=== PROMPT ===
Under this line are the records; write out word for word the part that begins at the line containing "The height and width of the screenshot is (618, 1098)." and ends at the line containing "Click the SELECT keyword in the query", and no more.

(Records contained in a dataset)
-- Opening Marker --

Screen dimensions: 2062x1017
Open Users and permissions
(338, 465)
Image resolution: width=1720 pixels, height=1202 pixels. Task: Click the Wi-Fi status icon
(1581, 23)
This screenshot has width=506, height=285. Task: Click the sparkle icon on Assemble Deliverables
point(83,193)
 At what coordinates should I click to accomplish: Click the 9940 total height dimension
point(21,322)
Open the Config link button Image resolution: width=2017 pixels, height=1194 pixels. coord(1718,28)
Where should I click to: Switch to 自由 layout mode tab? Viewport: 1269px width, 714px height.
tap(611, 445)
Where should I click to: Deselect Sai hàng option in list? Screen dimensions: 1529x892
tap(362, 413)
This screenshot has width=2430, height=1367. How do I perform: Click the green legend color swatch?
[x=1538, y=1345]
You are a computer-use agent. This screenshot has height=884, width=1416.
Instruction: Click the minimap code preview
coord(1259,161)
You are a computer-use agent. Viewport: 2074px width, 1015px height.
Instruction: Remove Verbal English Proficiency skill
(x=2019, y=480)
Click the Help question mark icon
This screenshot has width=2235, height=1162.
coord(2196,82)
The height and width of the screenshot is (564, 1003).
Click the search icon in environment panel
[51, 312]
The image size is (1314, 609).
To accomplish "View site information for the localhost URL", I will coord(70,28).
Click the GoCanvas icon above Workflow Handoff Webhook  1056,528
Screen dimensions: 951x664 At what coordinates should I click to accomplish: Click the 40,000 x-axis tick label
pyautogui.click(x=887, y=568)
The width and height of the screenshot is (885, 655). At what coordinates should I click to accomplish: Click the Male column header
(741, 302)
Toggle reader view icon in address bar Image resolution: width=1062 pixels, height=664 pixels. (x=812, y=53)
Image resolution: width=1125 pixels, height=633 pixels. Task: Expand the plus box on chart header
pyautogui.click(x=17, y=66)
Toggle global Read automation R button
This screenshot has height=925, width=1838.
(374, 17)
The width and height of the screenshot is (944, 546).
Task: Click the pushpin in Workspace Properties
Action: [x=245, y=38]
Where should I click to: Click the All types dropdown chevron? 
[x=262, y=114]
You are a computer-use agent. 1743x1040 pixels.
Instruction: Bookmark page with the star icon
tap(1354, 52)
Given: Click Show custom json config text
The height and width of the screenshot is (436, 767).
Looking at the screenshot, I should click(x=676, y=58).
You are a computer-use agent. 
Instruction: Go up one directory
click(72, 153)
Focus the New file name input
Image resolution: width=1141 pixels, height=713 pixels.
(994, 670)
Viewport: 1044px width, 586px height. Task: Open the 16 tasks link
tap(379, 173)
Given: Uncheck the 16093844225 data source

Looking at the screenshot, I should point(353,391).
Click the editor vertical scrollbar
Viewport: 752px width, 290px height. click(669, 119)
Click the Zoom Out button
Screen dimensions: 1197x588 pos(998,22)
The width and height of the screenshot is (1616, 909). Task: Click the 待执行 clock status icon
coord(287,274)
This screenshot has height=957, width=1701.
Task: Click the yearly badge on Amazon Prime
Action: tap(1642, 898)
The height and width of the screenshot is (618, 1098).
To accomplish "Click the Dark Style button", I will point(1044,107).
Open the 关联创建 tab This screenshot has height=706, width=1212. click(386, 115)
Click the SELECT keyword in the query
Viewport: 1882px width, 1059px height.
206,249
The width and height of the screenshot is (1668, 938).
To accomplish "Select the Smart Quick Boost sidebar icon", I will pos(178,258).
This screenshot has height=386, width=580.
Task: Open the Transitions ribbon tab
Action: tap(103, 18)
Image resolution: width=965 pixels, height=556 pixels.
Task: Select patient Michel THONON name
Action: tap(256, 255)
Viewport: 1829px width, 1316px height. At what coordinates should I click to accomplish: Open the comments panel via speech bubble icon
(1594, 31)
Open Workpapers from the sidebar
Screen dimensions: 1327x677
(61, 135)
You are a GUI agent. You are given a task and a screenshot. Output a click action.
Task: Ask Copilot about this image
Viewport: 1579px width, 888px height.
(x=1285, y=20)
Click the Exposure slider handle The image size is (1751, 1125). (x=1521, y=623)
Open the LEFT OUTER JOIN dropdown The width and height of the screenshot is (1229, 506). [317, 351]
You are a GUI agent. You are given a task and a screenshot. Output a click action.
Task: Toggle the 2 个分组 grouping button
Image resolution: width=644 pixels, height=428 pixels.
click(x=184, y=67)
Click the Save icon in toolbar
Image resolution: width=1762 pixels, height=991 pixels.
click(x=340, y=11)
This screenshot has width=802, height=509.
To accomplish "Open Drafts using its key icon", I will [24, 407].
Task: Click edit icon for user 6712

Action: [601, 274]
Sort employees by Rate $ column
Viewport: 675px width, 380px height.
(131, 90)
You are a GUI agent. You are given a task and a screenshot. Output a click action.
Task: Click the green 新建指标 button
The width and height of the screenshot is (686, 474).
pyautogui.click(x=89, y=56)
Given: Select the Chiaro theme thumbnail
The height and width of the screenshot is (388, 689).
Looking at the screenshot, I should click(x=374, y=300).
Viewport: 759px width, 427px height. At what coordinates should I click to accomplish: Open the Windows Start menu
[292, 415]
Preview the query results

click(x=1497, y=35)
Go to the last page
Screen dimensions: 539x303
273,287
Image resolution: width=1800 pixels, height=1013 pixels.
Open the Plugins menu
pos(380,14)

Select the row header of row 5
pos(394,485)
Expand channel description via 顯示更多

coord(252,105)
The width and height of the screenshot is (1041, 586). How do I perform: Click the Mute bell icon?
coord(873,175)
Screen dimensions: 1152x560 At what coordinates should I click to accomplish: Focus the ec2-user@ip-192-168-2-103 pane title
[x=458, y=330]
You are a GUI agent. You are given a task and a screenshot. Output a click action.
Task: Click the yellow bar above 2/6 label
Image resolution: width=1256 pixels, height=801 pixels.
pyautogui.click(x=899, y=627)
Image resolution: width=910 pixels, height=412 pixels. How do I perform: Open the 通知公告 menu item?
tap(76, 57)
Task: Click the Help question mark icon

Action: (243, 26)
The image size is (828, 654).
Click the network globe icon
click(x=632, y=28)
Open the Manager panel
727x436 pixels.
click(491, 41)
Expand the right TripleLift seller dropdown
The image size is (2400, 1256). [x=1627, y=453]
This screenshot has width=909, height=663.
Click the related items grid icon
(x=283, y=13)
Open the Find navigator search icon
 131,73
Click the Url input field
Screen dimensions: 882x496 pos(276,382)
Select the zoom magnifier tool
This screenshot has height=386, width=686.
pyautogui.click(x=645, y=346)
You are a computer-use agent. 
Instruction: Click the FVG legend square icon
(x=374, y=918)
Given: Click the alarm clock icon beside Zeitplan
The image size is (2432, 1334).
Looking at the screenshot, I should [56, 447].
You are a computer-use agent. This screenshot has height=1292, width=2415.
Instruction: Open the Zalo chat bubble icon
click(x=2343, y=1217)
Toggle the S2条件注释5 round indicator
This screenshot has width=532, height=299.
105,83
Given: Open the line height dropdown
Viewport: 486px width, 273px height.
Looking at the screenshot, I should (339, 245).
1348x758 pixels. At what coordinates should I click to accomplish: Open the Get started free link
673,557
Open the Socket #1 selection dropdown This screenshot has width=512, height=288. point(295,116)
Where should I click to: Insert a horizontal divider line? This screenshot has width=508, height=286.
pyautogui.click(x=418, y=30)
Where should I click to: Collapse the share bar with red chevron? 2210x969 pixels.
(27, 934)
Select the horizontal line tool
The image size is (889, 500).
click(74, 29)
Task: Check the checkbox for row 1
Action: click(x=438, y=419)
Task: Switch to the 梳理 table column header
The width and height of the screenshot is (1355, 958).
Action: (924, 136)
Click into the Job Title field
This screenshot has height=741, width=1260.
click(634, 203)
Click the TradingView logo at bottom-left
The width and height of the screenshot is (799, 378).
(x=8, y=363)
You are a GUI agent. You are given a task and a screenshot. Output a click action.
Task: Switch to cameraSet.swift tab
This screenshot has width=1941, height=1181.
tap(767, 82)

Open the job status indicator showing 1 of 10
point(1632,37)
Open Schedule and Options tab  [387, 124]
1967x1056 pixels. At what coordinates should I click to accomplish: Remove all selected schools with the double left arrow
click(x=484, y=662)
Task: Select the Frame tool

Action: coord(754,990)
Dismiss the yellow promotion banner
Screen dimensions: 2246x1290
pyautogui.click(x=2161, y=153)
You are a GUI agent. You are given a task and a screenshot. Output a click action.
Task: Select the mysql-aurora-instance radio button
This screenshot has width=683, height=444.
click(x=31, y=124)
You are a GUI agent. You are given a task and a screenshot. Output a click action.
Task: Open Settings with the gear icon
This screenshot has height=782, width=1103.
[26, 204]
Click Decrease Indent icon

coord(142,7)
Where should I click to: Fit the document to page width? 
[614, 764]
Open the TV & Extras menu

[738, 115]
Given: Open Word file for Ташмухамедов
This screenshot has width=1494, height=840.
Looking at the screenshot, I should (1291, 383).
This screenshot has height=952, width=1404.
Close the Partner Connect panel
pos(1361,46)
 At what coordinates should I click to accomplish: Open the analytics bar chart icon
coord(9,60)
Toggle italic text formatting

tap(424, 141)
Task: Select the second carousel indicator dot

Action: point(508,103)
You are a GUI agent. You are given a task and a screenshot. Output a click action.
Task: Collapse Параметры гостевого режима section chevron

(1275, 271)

-- Closing Marker --

=== RESULT OF THE EXERCISE ===
The height and width of the screenshot is (618, 1098).
To accomplish "Click the Dark Style button", I will point(1044,107).
Open the 关联创建 tab This screenshot has height=706, width=1212. click(386, 115)
Click the SELECT keyword in the query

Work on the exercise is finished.